Labeling such seemingly spontaneous antigovernment demonstrations a  
“Twitter Revolution” has already become something of a cliché. That  
title had been given to the protests in Moldova in April.

But Twitter is aware of the power of its service. Acknowledging its  
role on the global stage, the San Francisco-based company said Monday  
that it was delaying a planned shutdown for maintenance for a day,  
citing “the role Twitter is currently playing as an important  
communication tool in Iran.”

Twitter users are posting messages, known as tweets, with the term  
#IranElection, which allows users to search for all tweets on the  
subject. On Monday evening, Twitter was registering about 30 new posts  
a minute with that tag.

One read, “We have no national press coverage in Iran, everyone should  
help spread Moussavi’s message. One Person = One Broadcaster.  
#IranElection.”

The Twitter feed StopAhmadi calls itself the “Dedicated Twitter  
account for Moussavi supporters” and has more than 6,000 followers. It  
links to a page on the photo-hosting site Flickr that includes dozens  
of pictures from the rally on Monday in Tehran.

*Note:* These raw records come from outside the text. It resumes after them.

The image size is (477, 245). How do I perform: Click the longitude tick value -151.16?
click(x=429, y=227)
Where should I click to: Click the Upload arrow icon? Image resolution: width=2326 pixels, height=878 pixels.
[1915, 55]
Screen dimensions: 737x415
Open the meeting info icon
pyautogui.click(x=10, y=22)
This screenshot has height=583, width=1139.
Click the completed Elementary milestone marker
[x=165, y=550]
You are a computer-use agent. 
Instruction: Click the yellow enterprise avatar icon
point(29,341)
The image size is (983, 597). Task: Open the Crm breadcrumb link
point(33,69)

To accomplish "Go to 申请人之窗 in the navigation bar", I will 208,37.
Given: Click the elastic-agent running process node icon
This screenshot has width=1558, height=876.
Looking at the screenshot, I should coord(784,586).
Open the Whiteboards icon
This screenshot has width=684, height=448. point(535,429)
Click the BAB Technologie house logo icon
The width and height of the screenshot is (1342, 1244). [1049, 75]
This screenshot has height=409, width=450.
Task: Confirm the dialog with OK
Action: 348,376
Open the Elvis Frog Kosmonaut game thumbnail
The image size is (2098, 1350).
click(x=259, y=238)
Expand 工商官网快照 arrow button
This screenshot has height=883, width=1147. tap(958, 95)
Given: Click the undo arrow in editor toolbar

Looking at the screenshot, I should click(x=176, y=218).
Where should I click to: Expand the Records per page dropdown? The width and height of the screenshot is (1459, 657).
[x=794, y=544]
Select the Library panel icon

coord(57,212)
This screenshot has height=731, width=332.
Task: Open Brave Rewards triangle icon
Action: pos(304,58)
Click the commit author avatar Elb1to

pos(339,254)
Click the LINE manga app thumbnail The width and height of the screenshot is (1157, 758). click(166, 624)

The feed Persiankiwi, which has more than 15,000 followers, sends  
users to a page in Persian that is hosted by Google and, in its only  
English text, says, “Due to widespread filters in Iran, please view  
this site to receive the latest news, letters and communications from  
Mir Hussein Moussavi.”

Some Twitter users were also going on the offensive. On Monday  
morning, an antigovernment activist using the Twitter account  
“DDOSIran” asked supporters to visit a Web site to participate in an  
online attack to try to crash government Web sites by overwhelming  
them with traffic.

By Monday afternoon, many of those sites were not accessible, though  
it was not clear if the attack was responsible — and the Twitter  
account behind the attack had been removed. A Twitter spokeswoman said  
the company had no connection to the deletion of the account.

The crackdown on communications began on election day, when text- 
messaging services were shut down in what opposition supporters said  
was an attempt to block one of their most important organizing tools.  
Over the weekend, cellphone transmissions and access to Facebook and  
some other Web sites were also blocked.

Iranians continued to report on Monday that they could not send text  
messages.

But it appears they are finding ways around Big Brother.

Many Twitter users have been sharing ways to evade government  
snooping, such as programming their Web browsers to contact a proxy —  
or an Internet server that relays their connection through another  
country.

Austin Heap, a 25-year-old information technology consultant in San  
Francisco, is running his own private proxies to help Iranians, and is  
advertising them on Twitter. He said on Monday that his servers were  
providing the Internet connections for about 750 Iranians at any one  
moment.

“I think that cyber activism can be a way to empower people living  
under less than democratic governments around the world,” he said.

Global Internet Freedom Consortium, an Internet proxy service with  
ties to the banned Chinese spiritual movement Falun Gong, offers  
downloadable software to help evade censorship. It said its traffic  
from Iran had tripled in the last week.

Shiyu Zhou, founder of the organization, has no idea how links to the  
software spread within Iran. “In China we have sent mass e-mails, but  
nothing like in Iran,” he said. “The Iranian people actually found out  
by themselves and have passed this on by word of mouth.”

Jonathan Zittrain, a professor at Harvard Law School who is an expert  
on the Internet, said that Twitter was particularly resilient to  
censorship because it had so many ways for its posts to originate —  
from a phone, a Web browser or specialized applications — and so many  
outlets for those posts to appear.

As each new home for this material becomes a new target for  
censorship, he said, a repressive system faces a game of whack-a-mole  
in blocking Internet address after Internet address carrying the  
subversive material.

“It is easy for Twitter feeds to be echoed everywhere else in the  
world,” Mr. Zittrain said. “The qualities that make Twitter seem inane  
and half-baked are what make it so powerful.”